▶ Exercise objective: Below are the records; give again exactly the line with "The image size is (1568, 709).", the line with "Task: Choose the", and each line that lies between them, and nothing besides.

(Records contained in a dataset)
Content starts
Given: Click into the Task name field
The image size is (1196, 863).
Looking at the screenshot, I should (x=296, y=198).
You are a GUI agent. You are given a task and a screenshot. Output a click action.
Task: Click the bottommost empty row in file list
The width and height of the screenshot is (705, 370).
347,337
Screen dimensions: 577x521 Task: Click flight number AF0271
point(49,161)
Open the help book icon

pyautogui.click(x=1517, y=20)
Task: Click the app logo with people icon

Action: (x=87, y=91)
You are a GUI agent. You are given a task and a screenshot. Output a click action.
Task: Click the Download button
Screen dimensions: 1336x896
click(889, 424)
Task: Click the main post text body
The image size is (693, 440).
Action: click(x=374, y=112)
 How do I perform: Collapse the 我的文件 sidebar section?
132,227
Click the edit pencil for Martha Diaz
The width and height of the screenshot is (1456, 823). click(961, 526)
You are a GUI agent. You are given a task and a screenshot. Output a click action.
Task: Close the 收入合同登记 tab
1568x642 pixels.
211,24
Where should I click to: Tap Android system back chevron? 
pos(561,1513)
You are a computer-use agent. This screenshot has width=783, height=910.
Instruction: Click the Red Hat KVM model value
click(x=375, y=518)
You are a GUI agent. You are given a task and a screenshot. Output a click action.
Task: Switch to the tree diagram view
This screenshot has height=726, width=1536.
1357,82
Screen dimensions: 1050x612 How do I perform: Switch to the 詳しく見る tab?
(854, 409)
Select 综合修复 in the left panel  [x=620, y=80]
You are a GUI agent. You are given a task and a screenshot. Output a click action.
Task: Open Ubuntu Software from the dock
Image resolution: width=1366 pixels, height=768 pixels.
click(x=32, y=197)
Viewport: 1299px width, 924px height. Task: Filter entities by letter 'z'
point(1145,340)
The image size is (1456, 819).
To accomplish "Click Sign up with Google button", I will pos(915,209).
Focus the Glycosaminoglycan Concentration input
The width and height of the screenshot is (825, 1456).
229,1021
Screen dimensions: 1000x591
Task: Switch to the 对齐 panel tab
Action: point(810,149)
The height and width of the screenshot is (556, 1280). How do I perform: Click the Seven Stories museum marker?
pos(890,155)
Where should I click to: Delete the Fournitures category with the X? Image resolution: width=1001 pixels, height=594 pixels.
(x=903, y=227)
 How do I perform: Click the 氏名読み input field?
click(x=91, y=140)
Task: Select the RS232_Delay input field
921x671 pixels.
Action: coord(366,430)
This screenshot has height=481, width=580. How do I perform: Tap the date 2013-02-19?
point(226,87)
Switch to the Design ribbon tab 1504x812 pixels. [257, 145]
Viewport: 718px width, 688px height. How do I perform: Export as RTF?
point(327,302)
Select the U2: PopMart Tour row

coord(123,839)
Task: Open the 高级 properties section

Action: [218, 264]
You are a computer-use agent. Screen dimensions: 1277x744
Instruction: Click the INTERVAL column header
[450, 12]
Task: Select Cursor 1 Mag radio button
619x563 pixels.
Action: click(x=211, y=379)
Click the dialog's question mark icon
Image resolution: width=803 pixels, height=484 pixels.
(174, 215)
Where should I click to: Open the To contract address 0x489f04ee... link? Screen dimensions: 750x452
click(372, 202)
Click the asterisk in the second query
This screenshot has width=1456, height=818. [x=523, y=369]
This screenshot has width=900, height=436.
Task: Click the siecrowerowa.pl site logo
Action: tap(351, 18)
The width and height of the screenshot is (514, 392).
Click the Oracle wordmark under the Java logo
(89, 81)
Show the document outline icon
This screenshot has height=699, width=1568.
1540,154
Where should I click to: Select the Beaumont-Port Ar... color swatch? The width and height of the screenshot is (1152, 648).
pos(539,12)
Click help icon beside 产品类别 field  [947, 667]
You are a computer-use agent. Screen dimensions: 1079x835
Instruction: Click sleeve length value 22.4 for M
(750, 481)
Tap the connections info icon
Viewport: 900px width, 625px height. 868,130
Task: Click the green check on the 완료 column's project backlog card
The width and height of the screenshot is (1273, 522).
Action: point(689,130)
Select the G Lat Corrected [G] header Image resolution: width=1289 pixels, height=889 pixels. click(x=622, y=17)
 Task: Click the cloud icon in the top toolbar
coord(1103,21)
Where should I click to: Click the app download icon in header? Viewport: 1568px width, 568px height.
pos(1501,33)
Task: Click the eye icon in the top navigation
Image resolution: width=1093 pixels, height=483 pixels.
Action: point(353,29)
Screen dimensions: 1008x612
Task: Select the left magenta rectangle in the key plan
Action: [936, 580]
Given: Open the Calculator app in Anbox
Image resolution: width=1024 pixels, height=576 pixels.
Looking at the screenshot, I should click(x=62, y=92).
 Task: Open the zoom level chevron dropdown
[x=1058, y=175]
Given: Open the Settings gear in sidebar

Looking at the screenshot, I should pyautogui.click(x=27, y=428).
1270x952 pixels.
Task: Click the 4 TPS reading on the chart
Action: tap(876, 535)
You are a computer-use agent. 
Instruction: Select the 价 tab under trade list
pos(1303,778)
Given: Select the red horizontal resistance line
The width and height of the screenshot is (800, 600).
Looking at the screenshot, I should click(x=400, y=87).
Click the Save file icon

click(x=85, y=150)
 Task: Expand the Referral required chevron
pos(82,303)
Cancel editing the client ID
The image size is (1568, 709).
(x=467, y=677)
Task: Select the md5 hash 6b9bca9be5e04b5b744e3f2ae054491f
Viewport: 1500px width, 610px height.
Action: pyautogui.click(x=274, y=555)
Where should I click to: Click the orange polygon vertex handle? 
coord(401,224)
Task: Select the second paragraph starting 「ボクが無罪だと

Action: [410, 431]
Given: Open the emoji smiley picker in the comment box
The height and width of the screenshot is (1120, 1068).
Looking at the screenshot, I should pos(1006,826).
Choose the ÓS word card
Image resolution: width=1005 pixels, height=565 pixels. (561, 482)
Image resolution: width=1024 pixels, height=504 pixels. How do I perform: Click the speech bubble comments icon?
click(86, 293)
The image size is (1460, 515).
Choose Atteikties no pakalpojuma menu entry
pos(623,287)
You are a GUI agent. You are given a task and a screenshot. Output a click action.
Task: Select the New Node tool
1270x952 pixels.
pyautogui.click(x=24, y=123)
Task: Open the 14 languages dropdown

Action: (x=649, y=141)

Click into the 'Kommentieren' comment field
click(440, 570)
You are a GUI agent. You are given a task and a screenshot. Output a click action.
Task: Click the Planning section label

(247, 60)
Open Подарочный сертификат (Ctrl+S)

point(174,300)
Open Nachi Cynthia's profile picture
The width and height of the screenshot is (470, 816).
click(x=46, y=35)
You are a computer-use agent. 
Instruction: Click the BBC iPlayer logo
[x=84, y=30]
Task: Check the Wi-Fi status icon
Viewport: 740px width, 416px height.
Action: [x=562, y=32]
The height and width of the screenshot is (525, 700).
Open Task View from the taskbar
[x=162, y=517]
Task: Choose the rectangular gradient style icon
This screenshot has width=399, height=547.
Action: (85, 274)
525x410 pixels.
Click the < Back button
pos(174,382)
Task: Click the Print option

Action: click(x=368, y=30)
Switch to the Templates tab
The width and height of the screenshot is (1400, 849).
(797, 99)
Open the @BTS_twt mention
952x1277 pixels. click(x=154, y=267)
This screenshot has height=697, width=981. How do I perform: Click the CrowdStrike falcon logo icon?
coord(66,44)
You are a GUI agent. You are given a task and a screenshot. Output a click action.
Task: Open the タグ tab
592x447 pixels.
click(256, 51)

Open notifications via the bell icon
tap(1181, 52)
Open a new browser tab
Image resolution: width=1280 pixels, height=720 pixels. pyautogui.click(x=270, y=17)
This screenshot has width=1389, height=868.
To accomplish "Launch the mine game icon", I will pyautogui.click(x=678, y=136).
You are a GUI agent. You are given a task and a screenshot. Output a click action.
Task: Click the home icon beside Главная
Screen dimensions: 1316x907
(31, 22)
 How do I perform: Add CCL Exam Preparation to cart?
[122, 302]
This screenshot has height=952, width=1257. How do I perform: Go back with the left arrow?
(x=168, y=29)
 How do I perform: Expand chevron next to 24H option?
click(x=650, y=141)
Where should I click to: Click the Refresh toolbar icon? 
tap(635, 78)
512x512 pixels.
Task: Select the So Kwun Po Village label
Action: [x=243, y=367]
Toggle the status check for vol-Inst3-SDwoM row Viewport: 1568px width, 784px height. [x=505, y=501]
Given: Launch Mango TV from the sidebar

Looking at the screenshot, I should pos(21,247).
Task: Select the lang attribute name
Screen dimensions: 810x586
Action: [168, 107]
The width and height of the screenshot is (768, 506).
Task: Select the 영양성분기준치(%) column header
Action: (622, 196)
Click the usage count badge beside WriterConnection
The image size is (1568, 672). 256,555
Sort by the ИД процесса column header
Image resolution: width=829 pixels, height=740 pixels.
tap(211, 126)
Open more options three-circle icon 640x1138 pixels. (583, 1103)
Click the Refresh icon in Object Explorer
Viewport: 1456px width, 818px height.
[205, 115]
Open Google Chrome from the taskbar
Content ends
▶ Task answer:
The image size is (1568, 709).
(x=467, y=677)
Task: Select the md5 hash 6b9bca9be5e04b5b744e3f2ae054491f
Viewport: 1500px width, 610px height.
Action: pyautogui.click(x=274, y=555)
Where should I click to: Click the orange polygon vertex handle? 
coord(401,224)
Task: Select the second paragraph starting 「ボクが無罪だと

Action: [410, 431]
Given: Open the emoji smiley picker in the comment box
The height and width of the screenshot is (1120, 1068).
Looking at the screenshot, I should pos(1006,826).
Choose the ÓS word card
Image resolution: width=1005 pixels, height=565 pixels. (561, 482)
Image resolution: width=1024 pixels, height=504 pixels. How do I perform: Click the speech bubble comments icon?
click(86, 293)
The image size is (1460, 515).
Choose Atteikties no pakalpojuma menu entry
pos(623,287)
You are a GUI agent. You are given a task and a screenshot. Output a click action.
Task: Select the New Node tool
1270x952 pixels.
pyautogui.click(x=24, y=123)
Task: Open the 14 languages dropdown

Action: (x=649, y=141)

Click into the 'Kommentieren' comment field
click(440, 570)
You are a GUI agent. You are given a task and a screenshot. Output a click action.
Task: Click the Planning section label

(247, 60)
Open Подарочный сертификат (Ctrl+S)

point(174,300)
Open Nachi Cynthia's profile picture
The width and height of the screenshot is (470, 816).
click(x=46, y=35)
You are a computer-use agent. 
Instruction: Click the BBC iPlayer logo
[x=84, y=30]
Task: Check the Wi-Fi status icon
Viewport: 740px width, 416px height.
Action: [x=562, y=32]
The height and width of the screenshot is (525, 700).
Open Task View from the taskbar
[x=162, y=517]
Task: Choose the rectangular gradient style icon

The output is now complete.